Exercise directions: Take the material below and reproduce, word for word, only the lines from the line with "Task: Select the Proxies" through the line with "Toggle bold formatting".

----------

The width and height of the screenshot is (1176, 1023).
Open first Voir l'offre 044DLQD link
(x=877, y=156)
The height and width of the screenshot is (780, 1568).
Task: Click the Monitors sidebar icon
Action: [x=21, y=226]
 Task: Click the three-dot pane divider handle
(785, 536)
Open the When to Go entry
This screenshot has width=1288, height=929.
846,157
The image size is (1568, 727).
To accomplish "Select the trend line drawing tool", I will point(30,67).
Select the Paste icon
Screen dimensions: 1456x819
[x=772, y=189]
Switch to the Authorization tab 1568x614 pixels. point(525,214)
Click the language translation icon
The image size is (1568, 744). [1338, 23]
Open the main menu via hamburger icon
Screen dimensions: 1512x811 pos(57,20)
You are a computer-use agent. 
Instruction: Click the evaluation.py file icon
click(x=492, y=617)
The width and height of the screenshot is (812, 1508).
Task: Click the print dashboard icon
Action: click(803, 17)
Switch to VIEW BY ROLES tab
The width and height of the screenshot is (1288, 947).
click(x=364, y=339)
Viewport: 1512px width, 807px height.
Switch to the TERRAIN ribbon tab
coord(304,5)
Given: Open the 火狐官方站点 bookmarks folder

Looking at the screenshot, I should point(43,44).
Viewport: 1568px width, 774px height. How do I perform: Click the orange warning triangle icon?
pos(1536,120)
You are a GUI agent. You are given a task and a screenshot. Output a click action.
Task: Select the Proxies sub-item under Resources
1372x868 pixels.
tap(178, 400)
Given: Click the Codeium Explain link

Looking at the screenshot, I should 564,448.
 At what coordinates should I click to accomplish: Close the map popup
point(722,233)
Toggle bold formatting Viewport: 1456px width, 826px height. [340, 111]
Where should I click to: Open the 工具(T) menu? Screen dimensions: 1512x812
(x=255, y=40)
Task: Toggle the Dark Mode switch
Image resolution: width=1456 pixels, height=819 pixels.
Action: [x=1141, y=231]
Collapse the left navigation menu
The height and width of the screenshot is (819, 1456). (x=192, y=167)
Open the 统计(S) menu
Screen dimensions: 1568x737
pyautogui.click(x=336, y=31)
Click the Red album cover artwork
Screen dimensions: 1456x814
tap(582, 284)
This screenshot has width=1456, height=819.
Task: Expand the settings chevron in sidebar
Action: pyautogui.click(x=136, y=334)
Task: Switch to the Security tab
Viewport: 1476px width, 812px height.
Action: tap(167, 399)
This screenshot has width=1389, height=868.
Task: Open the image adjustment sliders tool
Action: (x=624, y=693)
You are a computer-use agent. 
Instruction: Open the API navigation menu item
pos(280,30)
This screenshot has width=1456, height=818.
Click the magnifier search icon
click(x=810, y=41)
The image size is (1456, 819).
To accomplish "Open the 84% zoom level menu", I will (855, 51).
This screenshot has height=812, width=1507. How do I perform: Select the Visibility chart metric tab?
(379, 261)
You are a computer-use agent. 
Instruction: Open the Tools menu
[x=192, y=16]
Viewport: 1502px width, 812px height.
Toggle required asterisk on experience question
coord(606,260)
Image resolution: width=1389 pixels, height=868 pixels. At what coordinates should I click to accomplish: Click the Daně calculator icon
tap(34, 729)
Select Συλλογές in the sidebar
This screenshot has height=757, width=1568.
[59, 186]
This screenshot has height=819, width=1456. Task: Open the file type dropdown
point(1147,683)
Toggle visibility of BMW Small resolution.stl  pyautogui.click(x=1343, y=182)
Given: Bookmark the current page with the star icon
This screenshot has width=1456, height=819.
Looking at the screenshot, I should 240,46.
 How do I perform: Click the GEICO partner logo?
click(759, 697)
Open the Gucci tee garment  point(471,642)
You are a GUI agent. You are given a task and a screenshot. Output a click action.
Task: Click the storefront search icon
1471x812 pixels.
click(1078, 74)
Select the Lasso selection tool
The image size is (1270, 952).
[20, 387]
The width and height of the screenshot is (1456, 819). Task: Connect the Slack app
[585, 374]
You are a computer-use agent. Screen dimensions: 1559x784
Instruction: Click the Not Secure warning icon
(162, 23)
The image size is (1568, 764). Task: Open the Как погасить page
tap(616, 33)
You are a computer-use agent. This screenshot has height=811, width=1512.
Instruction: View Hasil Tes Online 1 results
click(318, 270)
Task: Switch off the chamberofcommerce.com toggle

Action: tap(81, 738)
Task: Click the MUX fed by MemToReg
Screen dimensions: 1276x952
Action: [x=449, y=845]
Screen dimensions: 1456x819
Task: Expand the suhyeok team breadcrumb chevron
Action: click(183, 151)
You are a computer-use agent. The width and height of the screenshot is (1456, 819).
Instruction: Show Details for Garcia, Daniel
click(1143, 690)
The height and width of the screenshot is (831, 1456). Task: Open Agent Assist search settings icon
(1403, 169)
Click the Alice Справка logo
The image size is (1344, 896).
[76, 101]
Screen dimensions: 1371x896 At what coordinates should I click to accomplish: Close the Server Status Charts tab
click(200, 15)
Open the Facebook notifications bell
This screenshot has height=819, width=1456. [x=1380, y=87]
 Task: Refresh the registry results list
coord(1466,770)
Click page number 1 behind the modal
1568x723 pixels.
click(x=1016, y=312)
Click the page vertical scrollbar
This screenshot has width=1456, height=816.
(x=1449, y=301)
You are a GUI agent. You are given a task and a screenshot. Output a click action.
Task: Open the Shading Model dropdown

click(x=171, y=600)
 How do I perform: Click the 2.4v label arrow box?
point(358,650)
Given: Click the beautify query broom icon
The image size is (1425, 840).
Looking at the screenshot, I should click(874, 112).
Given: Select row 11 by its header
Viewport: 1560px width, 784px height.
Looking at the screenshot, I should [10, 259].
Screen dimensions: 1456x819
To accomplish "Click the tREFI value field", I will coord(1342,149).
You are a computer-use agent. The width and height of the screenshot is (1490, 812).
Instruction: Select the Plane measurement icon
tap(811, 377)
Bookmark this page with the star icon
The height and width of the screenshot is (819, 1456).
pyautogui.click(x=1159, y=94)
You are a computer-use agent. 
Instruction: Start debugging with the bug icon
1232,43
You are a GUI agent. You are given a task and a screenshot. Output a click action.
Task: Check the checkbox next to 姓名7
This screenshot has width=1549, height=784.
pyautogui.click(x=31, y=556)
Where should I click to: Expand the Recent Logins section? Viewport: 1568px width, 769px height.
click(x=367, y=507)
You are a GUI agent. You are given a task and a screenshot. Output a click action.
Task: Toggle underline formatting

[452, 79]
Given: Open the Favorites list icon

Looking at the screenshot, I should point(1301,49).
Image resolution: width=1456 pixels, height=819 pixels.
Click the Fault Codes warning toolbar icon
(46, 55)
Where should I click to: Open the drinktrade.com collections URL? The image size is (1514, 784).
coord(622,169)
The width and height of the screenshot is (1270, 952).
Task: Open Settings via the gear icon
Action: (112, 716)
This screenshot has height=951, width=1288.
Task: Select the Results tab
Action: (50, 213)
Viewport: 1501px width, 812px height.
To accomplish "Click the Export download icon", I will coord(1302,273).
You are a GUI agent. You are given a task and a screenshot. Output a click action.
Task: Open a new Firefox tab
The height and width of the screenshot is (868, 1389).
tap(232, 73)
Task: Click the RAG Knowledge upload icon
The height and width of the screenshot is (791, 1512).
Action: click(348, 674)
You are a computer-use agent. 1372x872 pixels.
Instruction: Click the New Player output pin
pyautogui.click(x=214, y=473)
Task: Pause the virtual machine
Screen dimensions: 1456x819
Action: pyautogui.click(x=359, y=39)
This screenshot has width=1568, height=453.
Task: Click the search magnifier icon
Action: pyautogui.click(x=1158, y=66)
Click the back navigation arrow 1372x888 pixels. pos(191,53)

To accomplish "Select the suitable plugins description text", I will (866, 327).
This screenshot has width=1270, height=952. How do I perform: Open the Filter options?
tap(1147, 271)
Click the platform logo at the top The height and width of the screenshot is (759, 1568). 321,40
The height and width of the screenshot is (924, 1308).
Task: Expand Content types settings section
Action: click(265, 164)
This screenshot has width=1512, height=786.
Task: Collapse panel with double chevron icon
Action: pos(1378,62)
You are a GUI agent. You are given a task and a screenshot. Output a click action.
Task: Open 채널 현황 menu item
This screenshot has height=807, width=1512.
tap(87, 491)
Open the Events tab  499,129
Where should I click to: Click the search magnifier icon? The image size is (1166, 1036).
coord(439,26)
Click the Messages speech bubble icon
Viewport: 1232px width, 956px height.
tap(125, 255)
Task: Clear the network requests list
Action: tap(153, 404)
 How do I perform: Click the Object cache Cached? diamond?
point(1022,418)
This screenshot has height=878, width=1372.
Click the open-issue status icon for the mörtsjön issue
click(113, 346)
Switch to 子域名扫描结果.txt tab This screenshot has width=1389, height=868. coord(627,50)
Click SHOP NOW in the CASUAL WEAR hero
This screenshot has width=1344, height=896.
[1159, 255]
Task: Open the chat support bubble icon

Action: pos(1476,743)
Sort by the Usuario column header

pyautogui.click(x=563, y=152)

----------

Problem solution:
Task: Select the Proxies sub-item under Resources
1372x868 pixels.
tap(178, 400)
Given: Click the Codeium Explain link

Looking at the screenshot, I should 564,448.
 At what coordinates should I click to accomplish: Close the map popup
point(722,233)
Toggle bold formatting Viewport: 1456px width, 826px height. [340, 111]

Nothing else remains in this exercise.